Vamos lá (um fio). Pelo visto há 3 estratégias que os governos do mundo estão usando para lidar com a pandemia de coronavirus. Vou apelidá-las de: 1) "levar no queixo" (em homenagem ao Boris Johnson), 2) a "via chinesa" (fecha tudo), 3) "testar e conter". Qual será a do Brasil?
Testar e conter é a estratégia favorita dos países do sudeste asiático que experimentaram o surto de SARS há alguns anos atrás. Ela está base em identificar os casos individualmente, mapear a cadeia de transmissão, e isolar os focos sem muita disrupção econômica.
Serve bem para países pequenos, com Estados organizados e preparados, mas precisa ser posta em prática cedo. Tem os menores custos econômicos. Alguns países estão sendo bem sucedidos nessa via. Não é mais aplicável para Europa e Estados Unidos (e acho que também não pra nós).
A "via chinesa" envolve o uso de medidas drásticas e disruptivas para aumentar o distanciamento social. Quarentena de populações inteiras, interrupção de todas as atividades não-essenciais. Essas medidas se mostraram muito bem sucedidas em diminuir a velocidade do contágio.
Na maior parte dos países, o objetivo é achatar a curva de contágio para que não fique acima da capacidade do sistema de saúde, ou ir atrasando os casos até que se encontre uma vacina ou tratamentos mais efetivos. É uma abordagem cara e prolongada. Quanto mais efetiva, mais cara.
Se a maioria dos epidemiologistas parecem estar inclinados em preferir a 3, e depois passar pra 2 caso não funcione, uma quantidade notável de economistas é simpática a 1, "levar no queixo" (possivelmente Guedes está entre eles).

---*---

● Enunciado da tarefa: Retome o fio acima sobre as estratégias dos governos diante da pandemia de coronavírus e continue-o a partir da última frase apresentada.

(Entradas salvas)
---*---

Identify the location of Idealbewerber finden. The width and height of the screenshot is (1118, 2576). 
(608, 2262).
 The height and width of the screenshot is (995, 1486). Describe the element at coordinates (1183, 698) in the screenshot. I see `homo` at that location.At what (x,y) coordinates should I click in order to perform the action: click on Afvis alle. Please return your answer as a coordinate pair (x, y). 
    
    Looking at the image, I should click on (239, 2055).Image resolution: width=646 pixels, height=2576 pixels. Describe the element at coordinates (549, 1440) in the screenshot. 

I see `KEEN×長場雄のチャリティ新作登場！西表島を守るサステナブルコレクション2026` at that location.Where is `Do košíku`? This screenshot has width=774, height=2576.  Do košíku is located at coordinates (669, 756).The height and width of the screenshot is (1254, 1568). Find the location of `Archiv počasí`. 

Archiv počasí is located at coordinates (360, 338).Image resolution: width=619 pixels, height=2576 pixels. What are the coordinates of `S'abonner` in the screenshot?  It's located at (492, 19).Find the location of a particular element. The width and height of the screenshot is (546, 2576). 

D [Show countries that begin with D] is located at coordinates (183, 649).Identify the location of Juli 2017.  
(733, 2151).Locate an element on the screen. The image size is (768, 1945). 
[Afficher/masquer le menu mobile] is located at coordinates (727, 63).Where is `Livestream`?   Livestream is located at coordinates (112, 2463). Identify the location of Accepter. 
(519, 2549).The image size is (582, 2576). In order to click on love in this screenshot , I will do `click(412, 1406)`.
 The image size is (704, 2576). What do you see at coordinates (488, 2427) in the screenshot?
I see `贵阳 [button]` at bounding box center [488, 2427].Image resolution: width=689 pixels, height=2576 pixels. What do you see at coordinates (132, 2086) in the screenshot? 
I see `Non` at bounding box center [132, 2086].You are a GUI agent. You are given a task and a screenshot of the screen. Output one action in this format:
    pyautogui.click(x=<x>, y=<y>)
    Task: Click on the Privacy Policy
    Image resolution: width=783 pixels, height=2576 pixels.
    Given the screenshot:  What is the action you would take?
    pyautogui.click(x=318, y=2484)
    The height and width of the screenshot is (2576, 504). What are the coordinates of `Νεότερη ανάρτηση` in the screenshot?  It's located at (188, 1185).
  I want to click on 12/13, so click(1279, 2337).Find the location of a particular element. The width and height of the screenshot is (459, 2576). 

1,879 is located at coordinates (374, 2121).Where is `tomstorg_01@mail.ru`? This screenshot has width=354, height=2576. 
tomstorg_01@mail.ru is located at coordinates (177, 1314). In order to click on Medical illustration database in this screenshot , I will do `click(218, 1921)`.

---*---

● Resposta da tarefa:
"Levar no queixo" significa simplesmente deixar a epidemia "mover no seu curso", até construir "imunidade de rebanho". Ou seja, cerca de 70% da população vai contrair, quem pegar pegou, que morrer morreu. E logo vai passar, não precisamos mudar nossas vidas.
Essa estratégia tem sido defendida abertamente pelo governo do Reino Unido, com menos entusiasmo pela Alemanha, e é talvez a estratégia implícita dos Estados Unidos.
O argumento público dos economistas: fazer a economia parar, causar uma recessão, geraria mais sofrimento do que deixar a epidemia seguir seu curso. Ou então que as medidas restritivas, de confinamento, na escala em que são necessárias, são impraticáveis em democracias ocidentais
(O argumento não-público, creio eu, é que a estratégia 2 fere excessivamente a taxa de lucros)
Como é frequentemente o caso com o raciocínio dos economistas, "levar no queixo" me parece um raciocínio cínico. A razão é que não achatar a curva de contágio implica necessariamente em aumentar a taxa de letalidade da doença.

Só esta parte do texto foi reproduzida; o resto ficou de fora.